Ce film noir emprunte un chemin inhabituel en misant l'essentiel sur la démarche personnelle d'une femme (interprétée par Ann Sheridan). L'investigation doit apporter des prises de conscience, voire de petites révélations biographiques ; c'est dans une toute petite mesure qu'elle doit éclairer l'affaire policière. Ces détours ne sont toutefois pas aussi ambitieux que ceux de Kiss Me Deadly (quintessence du genre mais excentré), voluptueux et enclin aux fantaisies, non borné aux états d'âmes.
Woman on the run est le portrait reconstitué d'un absent – un témoin en fuite, malgré son innocence et la menace pesant sur lui. Pas de flash-back pour servir ce dessein, seulement des dialogues (abondants mais très 'carrés') et des confrontations neuves. Ce qu'évite le disparu volontaire n'est pas clair. Sa femme découvre les hommes et les lieux qui font le quotidien de son mari, dont elle était habituée à ne rien savoir. Aujourd'hui elle révise leur passé commun et la perception que chacun entretenait de l'autre.
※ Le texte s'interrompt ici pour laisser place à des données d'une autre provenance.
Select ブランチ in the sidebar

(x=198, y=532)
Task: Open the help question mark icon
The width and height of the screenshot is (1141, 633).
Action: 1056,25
C'est à voir pour la qualité d'écriture, les personnages solides, le tournage dans les rues de San Francisco. Ce petit-budget aux attitudes précieuses a davantage d'humour en réserve que de séquences chocs. Il y aura quelques scènes de polar conventionnelles et un final à la fête foraine très hitchcockien. La mise en scène cultive une certaine anxiété et rappelle Orson Welles, la folie des grandeurs en moins (et ça fait beaucoup). Les déambulations existentielles priment sur le polar, celui-ci inspire l'ambiance et le grand mobile en surface. Ce scénario non embrouillé et transparent, ce psychologisme cru, renvoient à Siodmak, en tout cas à ses opus dégagés comme The Dark Mirror.